I'm a 1st Amendment absolutist. I want to know who the assholes are that want to kill off people, so let them talk. And don't prevent me from pointing out that if you want to genocide a people you suck as a human being.

Comment Re:Inevitability (Score 1, Insightful) 119

Calculus is a great example of what you questioned us on. We know the two men had similar conclusion with similar math proofs. But even then it is clear that the ideas were derived(pun intended) separately, because while the result was the same, how they got there was not exactly the same.

Such advances are RARE.

The chances two people create the exact same paragraph, EXACTLY is VERY unlikely.

That being said, my daughter, when she was in 7th grade was accused of plagiarism by one of her teachers because her work was not that of a 7th grade girl . Luckily another teacher stood up for her and said was capable beyond her years. No copying needed for the accusation.

So, I take a careful look before accusing one of illicit copying. Gay is not ignorant and therefore it is unreasonable that it was repeatedly made mistake. If it was reasonable excuse, she is incompetent. Those two choices are the real problem here. She did it on purpose or she is incompetent. Either way is a big problem. I don't care which was it falls, as I have not claimed that she plagiarized, only that is a reasonable version. The alternative is not a better choice, but still is viable.

Either outcome results are similar or the same, she isn't the excellence that school deserves.

Comment Re:GOP loving the little guy (Score 1) 134

Is the issue a viable connection most of the time, or not? Do we need to be able to stream 4K or is 1080 or lower sufficient? Is low latency gaming a priority or is a luxury. Is you right to live out in rural Montana a choice or is it a necessity that the rest of us have to pay for? Does Starlink offer sufficient options for those that are willing to pay for its advantages?

The problem is that options and cost benefit aren't choices government shouldn't mandate. I remember when dialup where 14.4 was worth the $500 (often 2x for each end) modem in the early 90s.

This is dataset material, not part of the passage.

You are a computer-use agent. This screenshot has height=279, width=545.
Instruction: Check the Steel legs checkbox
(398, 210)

Government didn't solve any "Broadband" problems during the last 30 years, it just changed what it means. That's how marketplace actually works. People willing to pay for technology where it makes sense. Government inserts itself where it doesn't.

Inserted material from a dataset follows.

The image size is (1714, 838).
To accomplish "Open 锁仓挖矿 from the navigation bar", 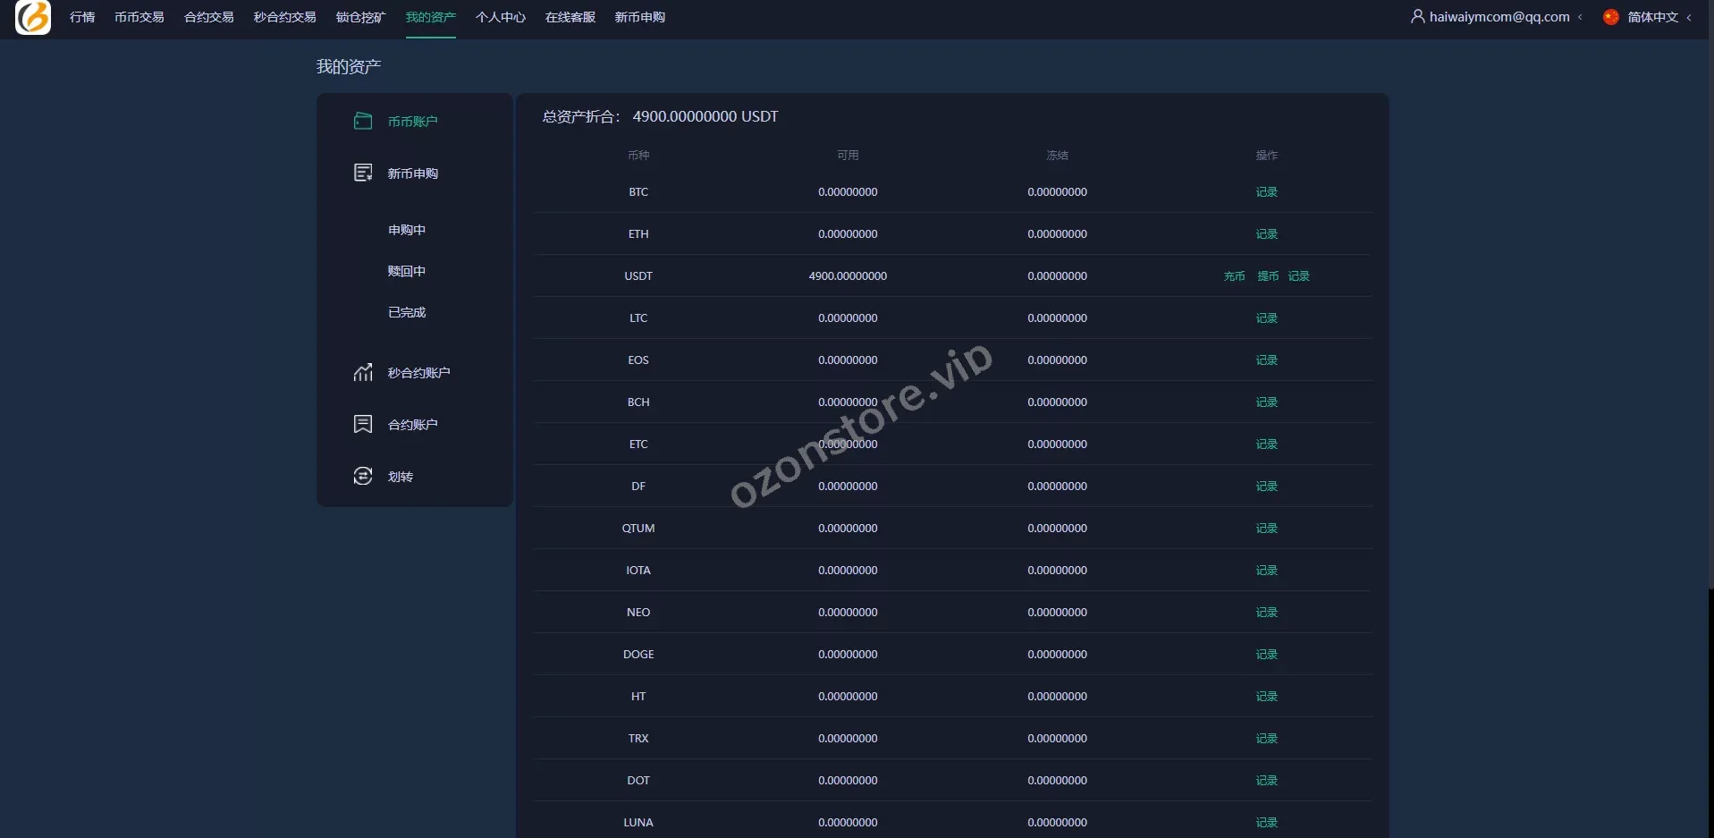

Comment Re:GOP loving the little guy (Score 0, Troll) 134

Yes, we must use outdated methods of connecting to the internet because there is political will do keep those outdated methods to pay for corporate welfare to Political Donors to the Congress Critters.

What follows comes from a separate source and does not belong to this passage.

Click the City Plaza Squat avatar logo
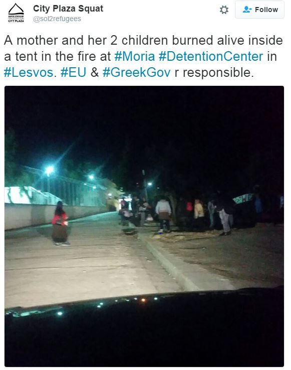tap(16, 13)
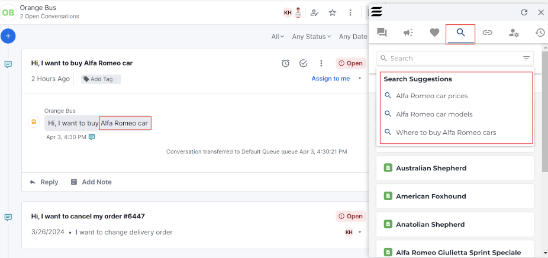
Task: Mark conversation resolved with checkmark icon
Action: [304, 63]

This is not a D or R problem, but one where the Political Powers that be (both D and R) like their Laundered Taxpayer funds.

Starlink (and the Amazon version) is changing the game in ways that old school thinking cannot fathom. And Cell service is often good enough for most others.

Comment Re:How do they measure OS use? (Score 1) 146

The problem for Android is that it isn't "Linux" the way Linuxheads want it to be Linux. That's not Android's problem to solve though, as Android is a functional desktop in the same way that Windows is functional; that being my Mother-in-Law can make use of it to do the things she needs without much fuss most of the time. No, she doesn't use command-line, but she also doesn't need to. And that is a good thing.

ChromeOS is similar state, but even further away from what Linux power users might want.

My personal take is that we're too busy arguing the utility of a full distro vs a usable subset that is a full UI and ecosystem that works for most people. We've lost sight of what is actually important to most people.

Comment School IT guy here (Score 5, Interesting) 115

Gaggle (among quite a few others) is just responding to the legal requirements states and liability laws require.

Schools have very little choice in the matter, being publicly funded with all the strings attached to that money could ever want. I have to deploy these types of tools in my day job. There are a couple options for those that don't like the situation, take your kids out of public schools, or run for School Board and/or be active locally in your kids schools.

The surveillance is probably the least worrisome of the things I know a lot of schools are having to deal with. Money rules what schools can and have do. Follow the money.